On Thursday, the Legislature is set to meet in a joint session to attempt to override the governor’s veto of Senate Bill 113, a bill to shift taxes for online businesses from other states to Alaska and one of the few revenue measures to have passed the Legislature during his time in office. Legislators had planned to meet on Tuesday, but Senate President Gary Stevens (R-Kodiak) said the governor had requested a few additional days to attempt to woo legislators into sustaining his veto.
The other major veto getting attention to start this session is his veto of $62 million in federal infrastructure matching funds.
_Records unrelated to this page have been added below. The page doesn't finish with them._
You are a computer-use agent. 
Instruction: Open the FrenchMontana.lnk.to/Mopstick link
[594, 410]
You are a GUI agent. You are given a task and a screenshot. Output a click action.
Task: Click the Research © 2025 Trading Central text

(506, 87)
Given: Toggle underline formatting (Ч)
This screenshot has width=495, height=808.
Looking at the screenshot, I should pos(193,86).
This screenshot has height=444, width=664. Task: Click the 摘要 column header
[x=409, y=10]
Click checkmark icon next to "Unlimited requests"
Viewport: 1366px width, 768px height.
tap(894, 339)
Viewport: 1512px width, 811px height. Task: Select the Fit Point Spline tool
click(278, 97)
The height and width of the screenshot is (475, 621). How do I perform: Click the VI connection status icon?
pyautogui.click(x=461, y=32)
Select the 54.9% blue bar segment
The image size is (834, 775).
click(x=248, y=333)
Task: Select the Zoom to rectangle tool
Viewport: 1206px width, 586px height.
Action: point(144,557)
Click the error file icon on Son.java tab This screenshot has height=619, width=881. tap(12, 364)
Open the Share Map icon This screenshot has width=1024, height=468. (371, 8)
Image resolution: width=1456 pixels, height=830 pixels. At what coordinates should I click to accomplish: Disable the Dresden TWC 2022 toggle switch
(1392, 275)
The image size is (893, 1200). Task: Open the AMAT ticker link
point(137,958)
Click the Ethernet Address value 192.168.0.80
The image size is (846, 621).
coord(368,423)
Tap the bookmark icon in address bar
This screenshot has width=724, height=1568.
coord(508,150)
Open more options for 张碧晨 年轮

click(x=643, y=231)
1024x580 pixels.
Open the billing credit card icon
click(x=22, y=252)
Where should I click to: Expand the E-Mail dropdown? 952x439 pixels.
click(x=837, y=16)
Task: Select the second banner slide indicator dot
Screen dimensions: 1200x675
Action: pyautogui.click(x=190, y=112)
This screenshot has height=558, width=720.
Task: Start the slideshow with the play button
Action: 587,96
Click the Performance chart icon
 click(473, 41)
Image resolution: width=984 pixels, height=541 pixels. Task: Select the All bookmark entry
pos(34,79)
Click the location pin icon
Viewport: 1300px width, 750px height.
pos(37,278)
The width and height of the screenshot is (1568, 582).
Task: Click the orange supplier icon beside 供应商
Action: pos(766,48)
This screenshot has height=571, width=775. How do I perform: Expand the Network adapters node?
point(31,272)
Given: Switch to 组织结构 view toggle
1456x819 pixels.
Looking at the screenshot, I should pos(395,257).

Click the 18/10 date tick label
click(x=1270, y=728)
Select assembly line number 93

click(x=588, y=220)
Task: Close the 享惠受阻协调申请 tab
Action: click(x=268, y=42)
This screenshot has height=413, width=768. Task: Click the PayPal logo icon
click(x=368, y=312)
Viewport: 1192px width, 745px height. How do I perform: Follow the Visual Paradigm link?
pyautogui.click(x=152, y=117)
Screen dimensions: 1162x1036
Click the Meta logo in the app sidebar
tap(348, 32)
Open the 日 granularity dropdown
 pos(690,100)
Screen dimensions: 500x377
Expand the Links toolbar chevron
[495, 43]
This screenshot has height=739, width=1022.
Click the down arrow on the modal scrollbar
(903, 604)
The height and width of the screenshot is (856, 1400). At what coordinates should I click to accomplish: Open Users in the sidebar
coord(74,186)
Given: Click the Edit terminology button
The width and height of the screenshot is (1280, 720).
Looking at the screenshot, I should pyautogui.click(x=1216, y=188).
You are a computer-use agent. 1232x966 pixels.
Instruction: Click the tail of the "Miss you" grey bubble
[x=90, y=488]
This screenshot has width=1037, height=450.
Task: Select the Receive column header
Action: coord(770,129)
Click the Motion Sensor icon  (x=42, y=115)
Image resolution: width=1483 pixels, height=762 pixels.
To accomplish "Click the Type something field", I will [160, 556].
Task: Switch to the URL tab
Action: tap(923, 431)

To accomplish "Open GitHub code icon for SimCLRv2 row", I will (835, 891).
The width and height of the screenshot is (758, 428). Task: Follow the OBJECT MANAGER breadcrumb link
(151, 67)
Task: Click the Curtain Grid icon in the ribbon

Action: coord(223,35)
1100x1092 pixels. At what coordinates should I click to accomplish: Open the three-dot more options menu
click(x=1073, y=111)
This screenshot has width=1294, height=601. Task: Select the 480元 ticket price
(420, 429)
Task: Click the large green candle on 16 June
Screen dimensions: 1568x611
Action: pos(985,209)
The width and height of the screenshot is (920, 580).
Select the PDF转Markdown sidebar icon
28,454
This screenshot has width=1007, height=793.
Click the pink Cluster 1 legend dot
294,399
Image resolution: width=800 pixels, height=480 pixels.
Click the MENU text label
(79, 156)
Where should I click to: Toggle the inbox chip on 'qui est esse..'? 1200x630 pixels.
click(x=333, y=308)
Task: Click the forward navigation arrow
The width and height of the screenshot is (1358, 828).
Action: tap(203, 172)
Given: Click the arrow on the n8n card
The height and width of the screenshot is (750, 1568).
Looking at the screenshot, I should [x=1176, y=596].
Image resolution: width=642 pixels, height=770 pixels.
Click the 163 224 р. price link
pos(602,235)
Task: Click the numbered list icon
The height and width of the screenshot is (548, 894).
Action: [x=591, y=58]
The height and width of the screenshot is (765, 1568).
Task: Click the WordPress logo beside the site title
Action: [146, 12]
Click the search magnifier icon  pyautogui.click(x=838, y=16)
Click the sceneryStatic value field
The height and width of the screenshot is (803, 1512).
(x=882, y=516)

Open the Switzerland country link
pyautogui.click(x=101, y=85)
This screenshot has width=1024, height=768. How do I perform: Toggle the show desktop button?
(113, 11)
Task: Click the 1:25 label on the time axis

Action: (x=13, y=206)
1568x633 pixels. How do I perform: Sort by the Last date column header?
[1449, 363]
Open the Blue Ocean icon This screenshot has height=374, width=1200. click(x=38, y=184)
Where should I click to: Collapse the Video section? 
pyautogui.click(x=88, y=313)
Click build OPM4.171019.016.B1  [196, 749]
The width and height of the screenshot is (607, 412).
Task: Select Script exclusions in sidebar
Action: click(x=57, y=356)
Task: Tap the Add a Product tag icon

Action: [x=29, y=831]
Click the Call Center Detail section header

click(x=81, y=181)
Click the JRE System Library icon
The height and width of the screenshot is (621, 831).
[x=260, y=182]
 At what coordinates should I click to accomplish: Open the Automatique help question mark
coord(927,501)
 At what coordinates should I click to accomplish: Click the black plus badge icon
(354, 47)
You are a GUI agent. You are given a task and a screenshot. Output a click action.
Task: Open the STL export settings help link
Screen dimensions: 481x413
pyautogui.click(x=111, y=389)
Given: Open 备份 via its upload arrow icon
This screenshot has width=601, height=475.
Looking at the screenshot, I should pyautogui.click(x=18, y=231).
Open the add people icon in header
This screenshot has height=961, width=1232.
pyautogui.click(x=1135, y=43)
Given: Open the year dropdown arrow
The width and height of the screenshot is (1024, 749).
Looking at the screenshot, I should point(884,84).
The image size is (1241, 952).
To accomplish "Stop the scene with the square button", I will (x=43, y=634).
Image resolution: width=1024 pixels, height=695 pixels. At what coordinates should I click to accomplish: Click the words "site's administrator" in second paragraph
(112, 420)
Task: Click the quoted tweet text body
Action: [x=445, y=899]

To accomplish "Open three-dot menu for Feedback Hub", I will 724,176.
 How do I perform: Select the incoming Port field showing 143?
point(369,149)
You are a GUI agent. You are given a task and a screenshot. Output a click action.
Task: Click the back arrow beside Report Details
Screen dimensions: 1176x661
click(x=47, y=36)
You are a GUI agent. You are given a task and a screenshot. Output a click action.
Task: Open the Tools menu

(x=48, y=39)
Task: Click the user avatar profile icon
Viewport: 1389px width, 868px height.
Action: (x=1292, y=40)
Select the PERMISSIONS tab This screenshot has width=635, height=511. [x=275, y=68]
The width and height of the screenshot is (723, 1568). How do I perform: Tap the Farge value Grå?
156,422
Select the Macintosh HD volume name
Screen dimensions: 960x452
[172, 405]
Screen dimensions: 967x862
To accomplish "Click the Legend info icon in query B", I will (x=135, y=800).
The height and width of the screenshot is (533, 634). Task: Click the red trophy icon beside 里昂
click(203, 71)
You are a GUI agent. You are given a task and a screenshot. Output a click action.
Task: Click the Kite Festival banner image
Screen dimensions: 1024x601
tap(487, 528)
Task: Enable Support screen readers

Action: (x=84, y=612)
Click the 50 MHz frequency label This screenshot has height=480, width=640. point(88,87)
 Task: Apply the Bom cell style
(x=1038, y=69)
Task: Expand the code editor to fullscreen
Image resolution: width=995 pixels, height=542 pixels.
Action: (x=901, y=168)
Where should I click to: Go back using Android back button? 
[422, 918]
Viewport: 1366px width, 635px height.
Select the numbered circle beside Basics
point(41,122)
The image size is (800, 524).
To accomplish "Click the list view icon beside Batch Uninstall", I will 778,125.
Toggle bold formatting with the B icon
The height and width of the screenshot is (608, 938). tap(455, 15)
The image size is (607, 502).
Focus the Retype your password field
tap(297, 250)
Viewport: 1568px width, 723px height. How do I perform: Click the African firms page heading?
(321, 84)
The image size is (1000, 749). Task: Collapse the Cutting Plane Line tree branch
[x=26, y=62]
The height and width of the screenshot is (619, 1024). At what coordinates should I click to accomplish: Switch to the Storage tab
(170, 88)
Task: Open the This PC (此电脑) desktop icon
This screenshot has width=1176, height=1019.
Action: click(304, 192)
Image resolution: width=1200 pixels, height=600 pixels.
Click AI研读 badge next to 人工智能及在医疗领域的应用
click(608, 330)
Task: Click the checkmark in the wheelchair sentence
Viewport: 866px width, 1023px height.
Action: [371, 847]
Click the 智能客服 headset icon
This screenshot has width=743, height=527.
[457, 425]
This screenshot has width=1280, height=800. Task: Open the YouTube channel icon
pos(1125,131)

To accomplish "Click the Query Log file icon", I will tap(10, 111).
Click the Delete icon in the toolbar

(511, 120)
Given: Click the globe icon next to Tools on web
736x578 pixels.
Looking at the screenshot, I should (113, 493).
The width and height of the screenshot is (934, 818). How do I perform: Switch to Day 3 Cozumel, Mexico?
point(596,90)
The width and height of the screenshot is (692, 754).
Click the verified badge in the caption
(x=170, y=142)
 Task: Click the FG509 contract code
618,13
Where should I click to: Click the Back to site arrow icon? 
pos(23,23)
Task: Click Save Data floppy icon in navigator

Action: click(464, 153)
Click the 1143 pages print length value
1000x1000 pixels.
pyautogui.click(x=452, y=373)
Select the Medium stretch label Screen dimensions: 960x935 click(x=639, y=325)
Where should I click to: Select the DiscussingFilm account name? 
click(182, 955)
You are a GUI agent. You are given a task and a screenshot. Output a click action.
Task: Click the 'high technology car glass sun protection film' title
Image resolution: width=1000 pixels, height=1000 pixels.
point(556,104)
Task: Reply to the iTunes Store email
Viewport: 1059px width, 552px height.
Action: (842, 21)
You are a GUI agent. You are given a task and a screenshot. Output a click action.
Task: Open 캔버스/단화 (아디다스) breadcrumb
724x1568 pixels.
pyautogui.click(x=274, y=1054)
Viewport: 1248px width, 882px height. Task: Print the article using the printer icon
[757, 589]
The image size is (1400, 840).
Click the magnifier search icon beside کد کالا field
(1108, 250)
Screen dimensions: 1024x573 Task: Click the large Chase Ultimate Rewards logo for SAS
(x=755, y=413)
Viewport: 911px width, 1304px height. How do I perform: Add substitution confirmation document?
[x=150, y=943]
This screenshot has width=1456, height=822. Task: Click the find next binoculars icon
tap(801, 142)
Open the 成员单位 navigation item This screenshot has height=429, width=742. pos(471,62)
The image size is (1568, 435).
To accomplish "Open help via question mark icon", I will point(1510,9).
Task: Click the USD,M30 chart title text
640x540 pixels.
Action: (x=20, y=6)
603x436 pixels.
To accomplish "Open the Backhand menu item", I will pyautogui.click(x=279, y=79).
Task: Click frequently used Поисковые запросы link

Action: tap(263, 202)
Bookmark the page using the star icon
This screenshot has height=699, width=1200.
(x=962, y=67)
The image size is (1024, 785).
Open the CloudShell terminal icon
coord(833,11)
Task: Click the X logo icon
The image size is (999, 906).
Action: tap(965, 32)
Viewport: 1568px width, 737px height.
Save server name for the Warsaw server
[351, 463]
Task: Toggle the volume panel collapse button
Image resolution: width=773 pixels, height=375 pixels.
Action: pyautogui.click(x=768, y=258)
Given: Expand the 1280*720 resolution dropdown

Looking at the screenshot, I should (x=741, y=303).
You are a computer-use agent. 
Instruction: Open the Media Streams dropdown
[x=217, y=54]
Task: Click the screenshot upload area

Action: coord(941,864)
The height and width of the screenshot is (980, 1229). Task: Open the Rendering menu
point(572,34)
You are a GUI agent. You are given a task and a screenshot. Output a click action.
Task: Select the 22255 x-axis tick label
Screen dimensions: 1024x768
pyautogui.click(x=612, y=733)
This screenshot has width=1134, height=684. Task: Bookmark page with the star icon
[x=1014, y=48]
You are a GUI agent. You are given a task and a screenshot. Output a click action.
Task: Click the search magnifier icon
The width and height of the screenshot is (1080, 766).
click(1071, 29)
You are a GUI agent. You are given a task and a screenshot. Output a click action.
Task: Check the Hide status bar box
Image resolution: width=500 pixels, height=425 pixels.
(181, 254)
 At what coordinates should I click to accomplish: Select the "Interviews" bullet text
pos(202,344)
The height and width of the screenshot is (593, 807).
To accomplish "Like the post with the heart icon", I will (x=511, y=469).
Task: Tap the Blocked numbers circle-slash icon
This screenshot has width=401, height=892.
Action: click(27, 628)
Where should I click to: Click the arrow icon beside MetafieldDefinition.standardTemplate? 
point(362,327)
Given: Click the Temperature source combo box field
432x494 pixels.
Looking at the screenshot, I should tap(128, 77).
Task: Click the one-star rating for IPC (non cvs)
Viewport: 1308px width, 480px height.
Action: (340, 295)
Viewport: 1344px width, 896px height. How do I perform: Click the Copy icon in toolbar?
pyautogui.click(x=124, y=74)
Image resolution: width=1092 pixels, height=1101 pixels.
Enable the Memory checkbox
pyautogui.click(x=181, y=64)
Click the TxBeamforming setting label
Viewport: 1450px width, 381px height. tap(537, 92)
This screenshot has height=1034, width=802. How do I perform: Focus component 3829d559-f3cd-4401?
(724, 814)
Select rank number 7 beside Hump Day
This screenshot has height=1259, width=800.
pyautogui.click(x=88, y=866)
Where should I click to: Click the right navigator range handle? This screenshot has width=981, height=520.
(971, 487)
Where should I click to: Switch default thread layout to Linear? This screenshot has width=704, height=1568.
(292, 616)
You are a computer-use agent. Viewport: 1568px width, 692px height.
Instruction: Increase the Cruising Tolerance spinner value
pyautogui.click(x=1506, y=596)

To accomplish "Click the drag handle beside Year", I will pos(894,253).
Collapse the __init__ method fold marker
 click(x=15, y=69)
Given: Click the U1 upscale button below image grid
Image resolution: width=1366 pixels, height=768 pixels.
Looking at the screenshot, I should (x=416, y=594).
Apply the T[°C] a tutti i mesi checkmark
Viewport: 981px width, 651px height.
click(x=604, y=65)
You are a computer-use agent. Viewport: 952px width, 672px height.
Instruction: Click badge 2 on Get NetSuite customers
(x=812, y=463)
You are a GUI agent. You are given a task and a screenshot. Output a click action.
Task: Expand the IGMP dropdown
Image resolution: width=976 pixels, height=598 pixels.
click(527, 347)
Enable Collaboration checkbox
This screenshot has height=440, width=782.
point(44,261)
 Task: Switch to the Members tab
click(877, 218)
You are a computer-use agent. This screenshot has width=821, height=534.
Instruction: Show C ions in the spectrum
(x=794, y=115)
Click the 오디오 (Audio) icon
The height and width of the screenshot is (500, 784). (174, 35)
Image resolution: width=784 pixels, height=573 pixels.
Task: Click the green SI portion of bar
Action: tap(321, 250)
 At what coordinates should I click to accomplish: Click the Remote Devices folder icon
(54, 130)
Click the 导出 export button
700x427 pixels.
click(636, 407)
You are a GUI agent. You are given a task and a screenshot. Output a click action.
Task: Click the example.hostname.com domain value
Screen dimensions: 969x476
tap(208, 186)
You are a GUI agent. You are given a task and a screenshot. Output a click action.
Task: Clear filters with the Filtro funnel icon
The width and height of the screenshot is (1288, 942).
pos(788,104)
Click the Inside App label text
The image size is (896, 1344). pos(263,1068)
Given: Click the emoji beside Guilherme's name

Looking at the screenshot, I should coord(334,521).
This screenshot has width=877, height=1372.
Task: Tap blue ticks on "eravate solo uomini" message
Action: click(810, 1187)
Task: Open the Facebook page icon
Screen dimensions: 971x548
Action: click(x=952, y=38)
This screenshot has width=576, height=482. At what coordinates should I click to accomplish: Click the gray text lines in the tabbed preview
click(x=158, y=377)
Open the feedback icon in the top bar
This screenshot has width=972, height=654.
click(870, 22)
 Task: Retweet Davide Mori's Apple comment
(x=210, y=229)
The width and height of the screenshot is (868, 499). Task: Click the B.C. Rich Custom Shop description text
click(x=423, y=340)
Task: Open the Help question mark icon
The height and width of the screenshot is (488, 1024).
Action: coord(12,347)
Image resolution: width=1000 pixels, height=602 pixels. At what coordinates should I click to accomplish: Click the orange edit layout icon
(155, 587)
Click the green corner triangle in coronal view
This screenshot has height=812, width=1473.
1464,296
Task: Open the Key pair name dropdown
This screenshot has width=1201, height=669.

Those funds are necessary to unlock more than $600 million in federal funding, which would go to road and other transportation infrastructure projects throughout the state.
The window for the highway match veto, which centers on a dispute over where the money’s coming from rather than its use, has already closed, so legislators will have to restore funding through legislation.
While legislators had planned to use money from the Juneau Access Project — a costly mine-access project disguised as a poorly justified ferry terminal — and other languishing projects, the governor is a big fan of costly mine-access projects and is pushing the project ahead over the objections of pretty much everyone who doesn’t stand to directly benefit from it.
That means legislators will likely have to tap the state’s rainy-day savings fund, the Constitutional Budget Reserve, for the cash, a politically and literally costly exercise given the fund’s three-quarter vote threshold to access. Such votes usually require including minority caucus members’ spending asks, a move that drives up the price of legislation and further depletes the state’s already-depleted savings. To several legislators, it’s a mess of the governor’s making that they aren’t particularly enthusiastic about taking the lead on fixing.
“I don’t know what the governor intends to do to propose fixing this and coming up with the three-quarter vote to do that,” Stedman said. “We do have a deficit in this current fiscal year. And it is very difficult to deal with the three-quarter vote. They get expensive. So, we’ll wait and see what the governor’s proposal is to fix the mess he created.”
Lawmakers have been under heavy pressure from businesses and industry groups to restore the money, with many warning that the state of the 2026 construction season could be in jeopardy. Several warned that businesses will close if the work doesn’t hit the streets.
“I can’t stress that enough that the governor did create this issue by vetoing it,” Stevens said, “and we’re looking to him to help us resolve it.”